Ou quem sabe você até um dia foi crente, mas pecou e quando isso aconteceu você foi expulso da Igreja, ou quem sabe você mesmo saiu, porque as acusações do diabo foram terríveis. Talvez você tenha cogitado em ir à Igreja, mas o diabo lançou sobre uma terrível acusação; daí você passou a praticar os mais baixos pecados, porque pensa que já está condenado ao inferno por toda a eternidade, portanto a única alternativa que resta é aproveitar seus dias na terra. Quem sabe você tem pensado em voltar à comunhão da Igreja, mas há sempre a voz acusadora do diabo, dizendo que você é indigno, que ninguém vai te receber, enfim, que não tem mais volta. Talvez você se ainda se lembre dos irmãos, da alegria e do amor que desfrutava antes da queda, mas o pecado te impede de voltar a Deus e a Igreja.
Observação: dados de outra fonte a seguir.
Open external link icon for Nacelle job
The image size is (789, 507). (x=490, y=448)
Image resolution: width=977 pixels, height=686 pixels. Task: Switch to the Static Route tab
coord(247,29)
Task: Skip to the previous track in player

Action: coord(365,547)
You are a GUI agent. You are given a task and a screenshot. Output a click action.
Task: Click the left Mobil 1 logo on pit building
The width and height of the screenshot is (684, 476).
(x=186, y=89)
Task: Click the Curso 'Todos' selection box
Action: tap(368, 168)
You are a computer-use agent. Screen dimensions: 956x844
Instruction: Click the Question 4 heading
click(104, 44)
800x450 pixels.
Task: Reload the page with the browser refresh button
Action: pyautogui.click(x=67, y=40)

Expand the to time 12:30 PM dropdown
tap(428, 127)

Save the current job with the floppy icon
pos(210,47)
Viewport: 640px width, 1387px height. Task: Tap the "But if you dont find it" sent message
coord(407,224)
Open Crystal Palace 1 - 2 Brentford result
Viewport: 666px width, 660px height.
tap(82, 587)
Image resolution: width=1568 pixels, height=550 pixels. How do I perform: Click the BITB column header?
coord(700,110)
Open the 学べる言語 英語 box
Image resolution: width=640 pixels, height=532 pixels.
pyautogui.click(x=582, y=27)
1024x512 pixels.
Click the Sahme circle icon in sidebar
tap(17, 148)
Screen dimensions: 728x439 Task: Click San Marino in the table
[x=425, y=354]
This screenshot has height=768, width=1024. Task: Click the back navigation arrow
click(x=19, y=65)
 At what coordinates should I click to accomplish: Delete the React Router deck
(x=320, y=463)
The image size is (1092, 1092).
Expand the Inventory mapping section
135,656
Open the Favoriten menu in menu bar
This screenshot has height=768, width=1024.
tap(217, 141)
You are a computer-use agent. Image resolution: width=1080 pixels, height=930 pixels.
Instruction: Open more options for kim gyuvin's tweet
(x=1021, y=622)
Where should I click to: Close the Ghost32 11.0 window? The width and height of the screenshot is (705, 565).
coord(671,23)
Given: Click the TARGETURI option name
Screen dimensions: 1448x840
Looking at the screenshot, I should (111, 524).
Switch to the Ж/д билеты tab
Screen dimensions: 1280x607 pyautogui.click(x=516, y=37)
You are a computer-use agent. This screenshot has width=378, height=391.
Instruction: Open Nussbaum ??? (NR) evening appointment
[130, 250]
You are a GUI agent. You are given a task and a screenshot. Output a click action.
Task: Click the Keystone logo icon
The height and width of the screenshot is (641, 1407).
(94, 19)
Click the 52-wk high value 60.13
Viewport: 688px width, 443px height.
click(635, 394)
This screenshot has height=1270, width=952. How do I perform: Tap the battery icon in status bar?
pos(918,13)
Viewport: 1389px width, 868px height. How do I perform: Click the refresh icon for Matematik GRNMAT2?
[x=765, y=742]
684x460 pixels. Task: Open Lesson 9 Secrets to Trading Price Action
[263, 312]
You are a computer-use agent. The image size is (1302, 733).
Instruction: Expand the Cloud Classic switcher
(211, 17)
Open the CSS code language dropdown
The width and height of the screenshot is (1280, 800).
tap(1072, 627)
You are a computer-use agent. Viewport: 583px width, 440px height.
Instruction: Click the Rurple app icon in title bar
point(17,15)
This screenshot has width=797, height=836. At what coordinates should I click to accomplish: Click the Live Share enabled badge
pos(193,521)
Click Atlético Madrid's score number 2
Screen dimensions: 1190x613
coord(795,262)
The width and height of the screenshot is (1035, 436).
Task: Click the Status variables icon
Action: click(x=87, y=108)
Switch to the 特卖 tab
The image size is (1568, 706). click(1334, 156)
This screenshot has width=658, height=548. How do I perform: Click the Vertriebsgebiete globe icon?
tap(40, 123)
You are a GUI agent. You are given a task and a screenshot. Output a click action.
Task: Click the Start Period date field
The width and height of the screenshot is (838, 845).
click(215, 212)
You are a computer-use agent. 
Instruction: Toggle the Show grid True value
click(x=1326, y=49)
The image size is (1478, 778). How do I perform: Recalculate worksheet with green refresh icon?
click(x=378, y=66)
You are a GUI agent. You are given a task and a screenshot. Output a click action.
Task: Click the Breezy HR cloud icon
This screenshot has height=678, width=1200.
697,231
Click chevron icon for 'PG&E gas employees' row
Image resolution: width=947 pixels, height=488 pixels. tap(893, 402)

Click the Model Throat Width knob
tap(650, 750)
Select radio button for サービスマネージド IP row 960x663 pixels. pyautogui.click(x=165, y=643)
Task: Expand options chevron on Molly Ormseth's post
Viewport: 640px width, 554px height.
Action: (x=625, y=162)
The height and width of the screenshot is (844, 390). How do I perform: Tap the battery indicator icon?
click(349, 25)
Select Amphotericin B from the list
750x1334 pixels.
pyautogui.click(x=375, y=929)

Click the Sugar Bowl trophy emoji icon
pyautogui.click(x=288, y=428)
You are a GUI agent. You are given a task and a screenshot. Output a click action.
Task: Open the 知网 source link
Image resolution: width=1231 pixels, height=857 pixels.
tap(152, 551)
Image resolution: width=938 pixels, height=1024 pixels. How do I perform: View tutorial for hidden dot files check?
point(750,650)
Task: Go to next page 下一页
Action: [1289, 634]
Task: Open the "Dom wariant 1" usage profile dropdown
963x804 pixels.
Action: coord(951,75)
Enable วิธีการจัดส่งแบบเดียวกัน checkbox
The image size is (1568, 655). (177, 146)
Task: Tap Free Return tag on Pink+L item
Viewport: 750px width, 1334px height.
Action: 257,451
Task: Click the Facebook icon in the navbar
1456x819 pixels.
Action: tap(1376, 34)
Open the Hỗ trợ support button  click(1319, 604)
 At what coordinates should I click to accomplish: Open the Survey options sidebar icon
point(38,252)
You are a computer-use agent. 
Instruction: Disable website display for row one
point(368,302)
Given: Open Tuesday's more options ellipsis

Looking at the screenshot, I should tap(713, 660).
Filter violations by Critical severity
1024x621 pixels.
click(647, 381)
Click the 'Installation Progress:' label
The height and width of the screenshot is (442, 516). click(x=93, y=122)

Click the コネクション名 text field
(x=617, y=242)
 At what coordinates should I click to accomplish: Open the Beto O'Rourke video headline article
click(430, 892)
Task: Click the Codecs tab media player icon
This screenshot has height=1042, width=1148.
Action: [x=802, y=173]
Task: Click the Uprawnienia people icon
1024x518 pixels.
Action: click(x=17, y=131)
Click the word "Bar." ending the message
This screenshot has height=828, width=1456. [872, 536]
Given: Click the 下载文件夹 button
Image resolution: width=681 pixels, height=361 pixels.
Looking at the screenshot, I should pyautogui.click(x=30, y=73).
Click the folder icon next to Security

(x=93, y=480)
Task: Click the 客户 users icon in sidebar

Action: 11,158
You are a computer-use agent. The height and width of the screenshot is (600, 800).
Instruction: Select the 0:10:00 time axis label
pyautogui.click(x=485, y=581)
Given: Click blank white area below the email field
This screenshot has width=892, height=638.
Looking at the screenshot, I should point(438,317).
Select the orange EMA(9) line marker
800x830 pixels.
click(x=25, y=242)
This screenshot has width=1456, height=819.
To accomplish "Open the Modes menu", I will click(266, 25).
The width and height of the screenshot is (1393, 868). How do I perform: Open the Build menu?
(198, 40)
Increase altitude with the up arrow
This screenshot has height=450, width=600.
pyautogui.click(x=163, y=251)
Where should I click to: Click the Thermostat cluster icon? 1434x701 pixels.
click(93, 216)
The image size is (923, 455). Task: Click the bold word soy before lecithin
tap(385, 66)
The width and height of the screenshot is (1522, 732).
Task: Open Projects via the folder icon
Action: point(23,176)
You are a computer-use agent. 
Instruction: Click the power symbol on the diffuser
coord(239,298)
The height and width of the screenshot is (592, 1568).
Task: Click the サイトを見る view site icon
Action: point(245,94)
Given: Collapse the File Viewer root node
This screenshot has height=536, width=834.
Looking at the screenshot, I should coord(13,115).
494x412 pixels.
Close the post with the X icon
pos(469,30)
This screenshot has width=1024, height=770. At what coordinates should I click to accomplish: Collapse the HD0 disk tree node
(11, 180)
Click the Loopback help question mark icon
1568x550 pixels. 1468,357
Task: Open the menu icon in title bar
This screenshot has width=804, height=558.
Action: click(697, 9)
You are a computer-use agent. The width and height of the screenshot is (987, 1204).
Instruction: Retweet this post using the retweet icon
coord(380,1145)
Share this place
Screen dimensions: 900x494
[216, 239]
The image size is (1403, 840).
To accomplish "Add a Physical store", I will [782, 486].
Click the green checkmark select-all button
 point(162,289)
Isso tudo não passa de pura mentira do diabo! Quer você nunca tenha sido crente, quer já tenha sido e se desviou, Deus ama você! Independente do que você possa ter feito, independente do quão profundo você desceu no abismo da podridão da vida, Deus lhe ama! A Bíblia assim declara: "Porque Deus amou o mundo de tal maneira que deu o seu Filho unigênito, para que todo aquele que nele crê não pereça, mas tenha a vida eterna." (Jo 3.16) Você, que está sedento, precisando de uma gota d'água de vida, de esperança, de fé, venha para Cristo! Ele prometeu não apenas matar a sua sede de vida, mas fazer dentro de você uma fonte de muitas águas, de rios de água viva! "Mas aquele que beber da água que eu lhe der nunca terá sede; pelo contrário, a água que eu lhe der se fará nele uma fonte de água que jorre para a vida eterna." (Jo 4.14) Não estou falando de um copo d'água ungido, não é isso. Estou falando de algo completamente novo, sobrenatural, incrível e maravilhoso que o Senhor deseja fazer em sua vida! Você pode ter um novo começo! Você pode nascer de novo, espiritualmente falando! Você pode obter gratuitamente o perdão dos seus pecados, basta crer no Salvador e entregar a Ele a sua vida! Jesus pode mudar a sua vida por completo! Venha sem medo, sem reservas; Ele jamais rejeitará você! Ele mesmo disse: "Todo o que o Pai me dá virá a mim; e o que vem a mim de maneira nenhuma o lançarei fora.  Porque eu desci do céu, não para fazer a minha vontade, mas a vontade daquele que me enviou.  E a vontade do que me enviou é esta: Que eu não perca nenhum de todos aqueles que me deu, mas que eu o ressuscite no último dia.  Porquanto esta é a vontade de meu Pai: Que todo aquele que vê o Filho e crê nele, tenha a vida eterna; e eu o ressuscitarei no último dia." (Jo 6.37-40)

O diabo, querido leitor, veio senão para roubar, matar e destruir a sua vida; Jesus veio para que você tenha vida e a tenha em abundância! Ora, Jesus não deixou de perdoar. Ele quer perdoar você, novamente. Isso mesmo, no-va-men-te. Os seus pecados, o Senhor levou sobre si na cruz do Calvário. Portanto, venha até Ele, venha pecador como tu estás. Se você ouve uma voz dizendo "vem! volta! Vá a Igreja!", essa voz é a voz de Jesus, repleta de graça sem par! Já ouves, querido leitor, Ele a clamar? A voz de Jesus a chamar-te? Entrega-lhe, pois, o teu infeliz coração e gozo terás! Se longe de Deus meu amigo tu estás, porque permaneces assim? Se a morte chegar, que surpresa fatal; muito triste será o teu fim! Entrega-lhe o teu infeliz coração, querido(a) leitor(a)! Se vives tristonho sem gozo e sem paz, é mau o caminho em que vais; escuta a voz que te dá salvação, Jesus te dará Seu perdão! Venha, e você ouvirá do Bom Mestre: onde estão os teus acusadores? Ninguém te condenou? Bem, eu também não te condeno; vai-te, e não peques mais! Venha refazer sua aliança com o Senhor! Ele te chama para te restaurar, para te renovar, para te encher com o Espírito Santo!

Pense nisso. Deus está te dando visão de águia!